RECORD EXCERPTS START

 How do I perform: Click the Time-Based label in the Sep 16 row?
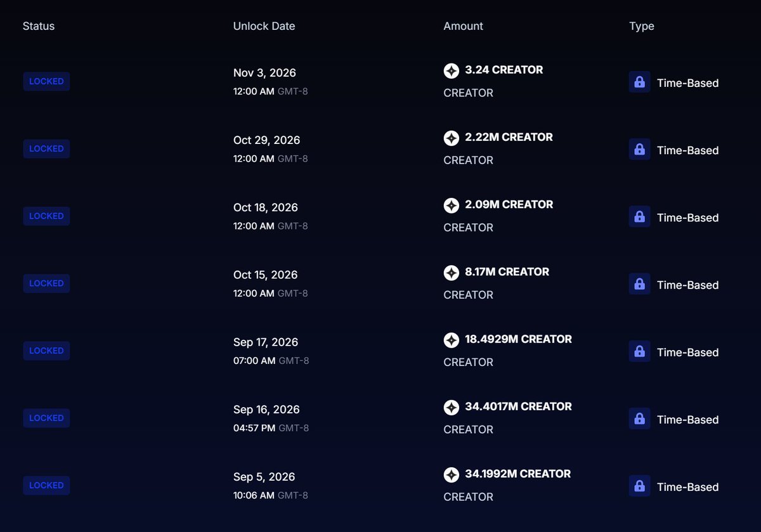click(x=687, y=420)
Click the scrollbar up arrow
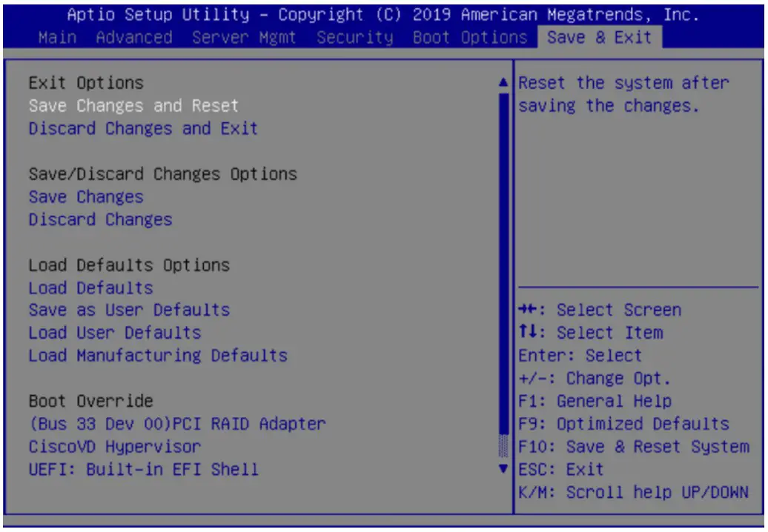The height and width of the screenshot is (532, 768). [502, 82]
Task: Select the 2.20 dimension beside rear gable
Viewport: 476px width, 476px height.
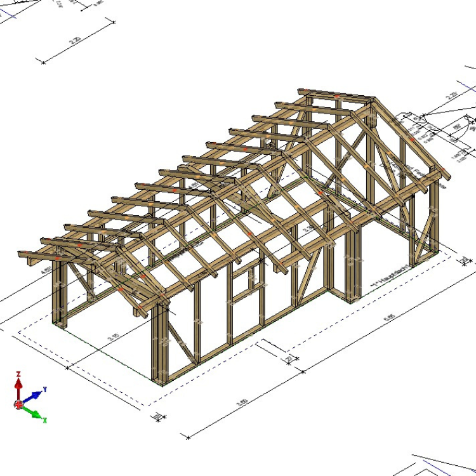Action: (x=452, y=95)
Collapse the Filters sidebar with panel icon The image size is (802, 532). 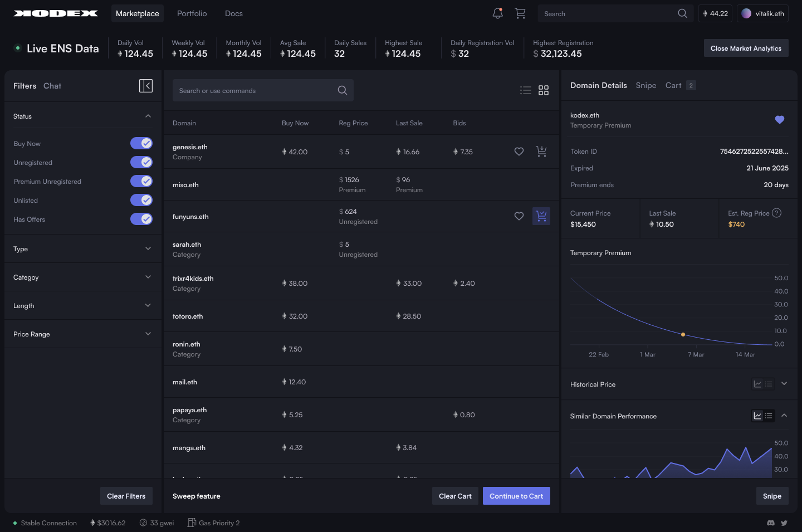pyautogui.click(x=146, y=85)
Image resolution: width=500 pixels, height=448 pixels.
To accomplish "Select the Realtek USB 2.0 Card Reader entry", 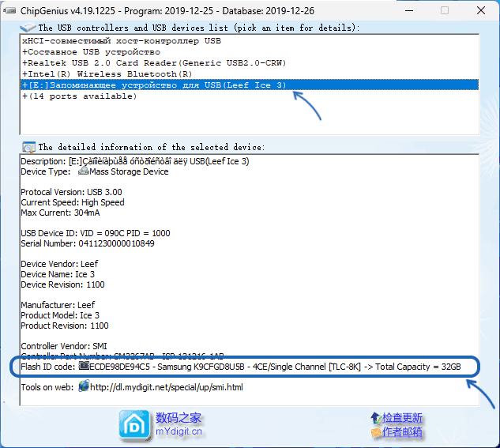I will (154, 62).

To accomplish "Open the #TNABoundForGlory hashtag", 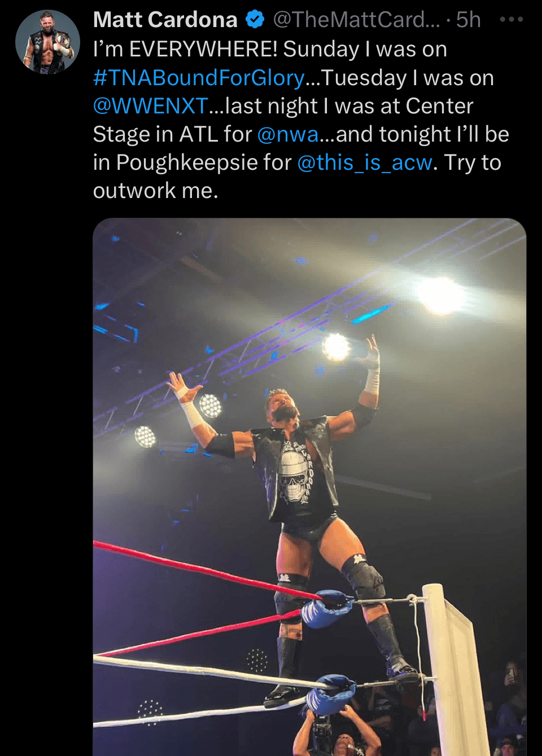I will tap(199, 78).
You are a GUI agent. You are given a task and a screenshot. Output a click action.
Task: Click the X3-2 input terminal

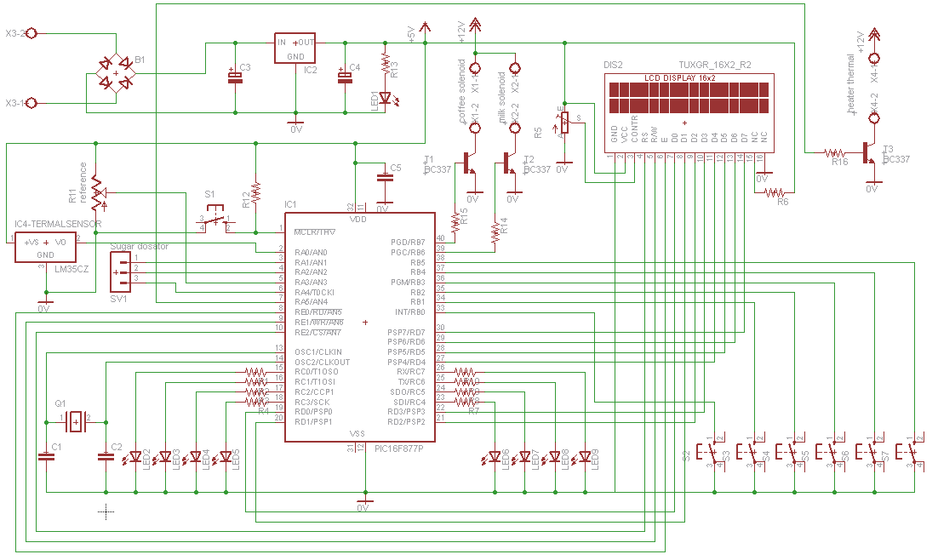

RECORD EXCERPTS END
RECORD EXCERPTS START

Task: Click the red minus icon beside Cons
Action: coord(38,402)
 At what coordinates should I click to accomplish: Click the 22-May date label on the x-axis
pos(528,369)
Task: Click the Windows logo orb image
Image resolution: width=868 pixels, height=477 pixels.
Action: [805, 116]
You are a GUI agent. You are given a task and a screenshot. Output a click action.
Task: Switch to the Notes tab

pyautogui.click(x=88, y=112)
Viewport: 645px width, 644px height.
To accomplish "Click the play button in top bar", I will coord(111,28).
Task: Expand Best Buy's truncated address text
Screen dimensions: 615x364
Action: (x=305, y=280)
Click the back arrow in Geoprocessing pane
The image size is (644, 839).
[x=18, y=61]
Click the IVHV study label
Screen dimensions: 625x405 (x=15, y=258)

RECORD EXCERPTS END
RECORD EXCERPTS START

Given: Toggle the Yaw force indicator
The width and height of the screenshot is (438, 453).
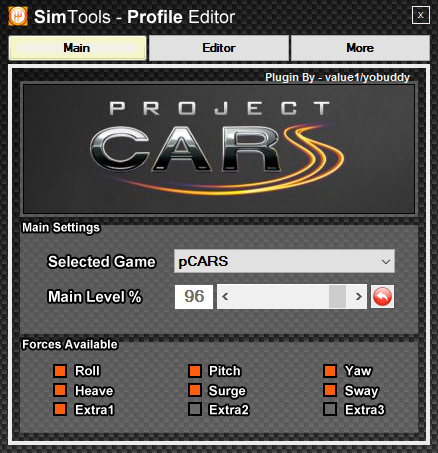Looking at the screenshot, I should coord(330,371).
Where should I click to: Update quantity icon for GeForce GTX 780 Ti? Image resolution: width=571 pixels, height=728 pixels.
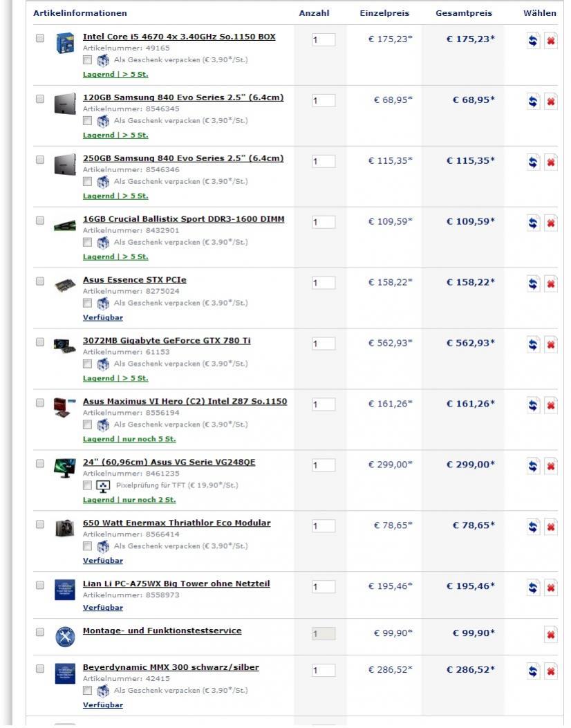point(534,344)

RECORD EXCERPTS END

__ACTION ITEM__: Above is a listing; print exactly its lines from the one with "Viewport: 645px width, 644px height." through the one with "Click the back arrow in Geoprocessing pane", and no other lines.

__SOLUTION TO THIS TASK__:
Viewport: 645px width, 644px height.
To accomplish "Click the play button in top bar", I will coord(111,28).
Task: Expand Best Buy's truncated address text
Screen dimensions: 615x364
Action: (x=305, y=280)
Click the back arrow in Geoprocessing pane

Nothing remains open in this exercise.